Rome, September 17
Last week was filled with orientation and introductory tours of the city, two of which I skipped because I have been here enough to more or less know where I’m going. Having said that, however, Wednesday evening I got lost and didn’t get home until 11:45 p.m.!
There are nine hundred and sixty churches in this city, and after a while they tend to fade into one another. Three churches, however, have gotten my attention, not because they’re so spectacular, but because of their history. One is Santa Sabina where since the fifth century the popes have celebrated mass on the first day of Lent, even before it was called Ash Wednesday. A second is the small, medieval church of San Benedetto in Piscinula, which is built on the site of a place where in the sixth century St. Benedict prayed and did penance before deciding to lead his life as a monk. The third is Sant’ Anastasia where in ancient times St. Jerome often said mass.
Wednesday I, along with ten thousand other people, attended Pope Benedict XVI’s weekly audience. While the pageantry and the presence of the Holy Father never fail to inspire, in truth I lost interest about half way through, as the Holy Father kept reading his message over and over in eight different languages.
I spent Saturday in Padua, the city of St. Anthony and another place I can finally cross of my bucket list. Another day well spent! The highlight was undoubtedly the frescoes of Giotto that cover the walls and ceiling of the fourteenth century Capella degli Scrovegni. The low point was probably the relics of the tongue, mouth and vocal cords of St. Anthony in the Basilica del Santo. I don’t know what to make of things like this, but there is surely a lot of truth in the old proverb “Times change and we are changed in them.” At the same time I was genuinely moved by the thousands of photographs that are pinned, stapled and scotch-taped to the message boards next to the tomb of St. Anthony. A powerful reminder that we really do belong to the communion of saints and that those who have gone before us and are now with God really do care about us and pray for and with us.

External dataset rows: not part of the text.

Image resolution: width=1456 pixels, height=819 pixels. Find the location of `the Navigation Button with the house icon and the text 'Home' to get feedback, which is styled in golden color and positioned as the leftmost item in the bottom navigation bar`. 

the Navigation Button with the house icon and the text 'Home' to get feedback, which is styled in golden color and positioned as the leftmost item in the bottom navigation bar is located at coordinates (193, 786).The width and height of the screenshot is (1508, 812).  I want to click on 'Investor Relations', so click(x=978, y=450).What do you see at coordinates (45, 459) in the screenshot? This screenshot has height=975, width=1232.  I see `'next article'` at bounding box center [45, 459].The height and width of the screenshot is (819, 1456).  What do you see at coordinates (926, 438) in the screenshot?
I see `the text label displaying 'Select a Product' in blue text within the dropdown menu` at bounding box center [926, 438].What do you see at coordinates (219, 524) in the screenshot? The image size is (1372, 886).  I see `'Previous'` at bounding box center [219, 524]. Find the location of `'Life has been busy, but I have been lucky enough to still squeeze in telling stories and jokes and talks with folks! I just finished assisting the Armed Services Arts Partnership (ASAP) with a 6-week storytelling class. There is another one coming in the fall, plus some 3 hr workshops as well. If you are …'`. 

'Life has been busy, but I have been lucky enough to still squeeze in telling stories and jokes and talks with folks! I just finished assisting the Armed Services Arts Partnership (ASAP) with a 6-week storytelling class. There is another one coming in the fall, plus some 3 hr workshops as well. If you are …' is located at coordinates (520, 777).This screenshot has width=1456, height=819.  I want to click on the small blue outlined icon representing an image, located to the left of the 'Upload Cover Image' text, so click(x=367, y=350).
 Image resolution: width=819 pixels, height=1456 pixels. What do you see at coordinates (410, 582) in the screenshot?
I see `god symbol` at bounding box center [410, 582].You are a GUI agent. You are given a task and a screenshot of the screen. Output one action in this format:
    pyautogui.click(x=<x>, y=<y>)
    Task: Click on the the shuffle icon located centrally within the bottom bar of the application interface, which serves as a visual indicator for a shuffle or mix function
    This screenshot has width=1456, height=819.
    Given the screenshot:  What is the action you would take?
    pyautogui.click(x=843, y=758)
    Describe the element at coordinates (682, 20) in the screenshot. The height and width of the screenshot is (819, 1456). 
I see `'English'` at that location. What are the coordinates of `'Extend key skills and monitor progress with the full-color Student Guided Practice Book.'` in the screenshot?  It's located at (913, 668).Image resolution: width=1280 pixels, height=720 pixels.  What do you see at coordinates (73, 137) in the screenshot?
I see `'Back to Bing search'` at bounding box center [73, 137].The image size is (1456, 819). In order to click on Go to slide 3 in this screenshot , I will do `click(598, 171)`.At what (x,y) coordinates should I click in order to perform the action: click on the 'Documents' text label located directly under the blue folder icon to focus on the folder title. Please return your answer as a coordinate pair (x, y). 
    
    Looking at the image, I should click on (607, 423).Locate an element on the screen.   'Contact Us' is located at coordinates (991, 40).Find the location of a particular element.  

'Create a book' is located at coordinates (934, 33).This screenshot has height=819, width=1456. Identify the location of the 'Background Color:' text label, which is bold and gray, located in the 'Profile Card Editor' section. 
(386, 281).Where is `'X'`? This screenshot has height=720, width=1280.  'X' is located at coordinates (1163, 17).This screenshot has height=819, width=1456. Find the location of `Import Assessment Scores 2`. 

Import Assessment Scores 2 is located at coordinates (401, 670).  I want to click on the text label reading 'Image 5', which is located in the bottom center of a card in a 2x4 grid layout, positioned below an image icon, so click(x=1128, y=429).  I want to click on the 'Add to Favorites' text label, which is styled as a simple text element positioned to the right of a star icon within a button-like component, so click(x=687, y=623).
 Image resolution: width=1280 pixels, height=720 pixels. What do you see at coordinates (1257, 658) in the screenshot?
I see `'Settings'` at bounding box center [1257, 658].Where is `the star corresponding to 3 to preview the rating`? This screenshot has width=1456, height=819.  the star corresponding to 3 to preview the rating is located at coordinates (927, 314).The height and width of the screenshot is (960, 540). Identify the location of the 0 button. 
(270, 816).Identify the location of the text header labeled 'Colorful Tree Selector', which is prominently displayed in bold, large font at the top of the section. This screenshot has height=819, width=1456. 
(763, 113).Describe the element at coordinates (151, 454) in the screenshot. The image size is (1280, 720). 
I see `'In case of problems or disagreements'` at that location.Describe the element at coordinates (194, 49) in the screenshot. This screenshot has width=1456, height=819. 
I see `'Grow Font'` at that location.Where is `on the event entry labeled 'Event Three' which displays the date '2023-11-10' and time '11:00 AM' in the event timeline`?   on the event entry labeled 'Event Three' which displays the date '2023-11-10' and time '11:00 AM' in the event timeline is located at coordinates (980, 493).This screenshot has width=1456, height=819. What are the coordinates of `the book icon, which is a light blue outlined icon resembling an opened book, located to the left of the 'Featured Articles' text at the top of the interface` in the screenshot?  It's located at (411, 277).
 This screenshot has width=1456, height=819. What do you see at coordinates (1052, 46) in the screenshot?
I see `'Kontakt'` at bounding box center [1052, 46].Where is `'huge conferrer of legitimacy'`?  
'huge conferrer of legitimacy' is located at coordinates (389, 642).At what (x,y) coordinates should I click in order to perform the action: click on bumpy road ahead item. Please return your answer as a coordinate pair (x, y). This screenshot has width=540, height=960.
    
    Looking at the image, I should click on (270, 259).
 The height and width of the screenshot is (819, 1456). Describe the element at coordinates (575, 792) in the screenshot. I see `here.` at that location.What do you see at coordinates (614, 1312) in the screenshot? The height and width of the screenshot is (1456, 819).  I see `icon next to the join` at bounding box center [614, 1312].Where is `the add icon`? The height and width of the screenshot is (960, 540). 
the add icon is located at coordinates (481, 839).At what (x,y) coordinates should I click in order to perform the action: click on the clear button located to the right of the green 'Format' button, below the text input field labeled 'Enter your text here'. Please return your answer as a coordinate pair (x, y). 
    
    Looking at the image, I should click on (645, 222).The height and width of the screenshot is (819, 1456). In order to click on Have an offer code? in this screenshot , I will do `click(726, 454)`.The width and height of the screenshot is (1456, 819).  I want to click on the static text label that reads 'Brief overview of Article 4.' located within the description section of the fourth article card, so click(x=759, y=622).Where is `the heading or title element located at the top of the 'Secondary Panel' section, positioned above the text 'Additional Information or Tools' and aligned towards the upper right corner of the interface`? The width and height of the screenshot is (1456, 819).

The most humorous even so far took place outside the ruins of the Theater of Marcellus. I walked past a group of Spanish-speaking students who were being given a tour of the ruins, and when one of the students spotted my Cincinnati Reds baseball cap, he pointed at me and said, “Caesar!” I gave him a thumbs up.
I learned with sadness of the death of Dr. Al Gibson. Al , his wife Jeanne and his son Mark have attended daily mass on a regular basis in the six plus years that I have been at STA. He was a good, kind and wise man. Let us all pray for Al and Jeanne and their family. RIP.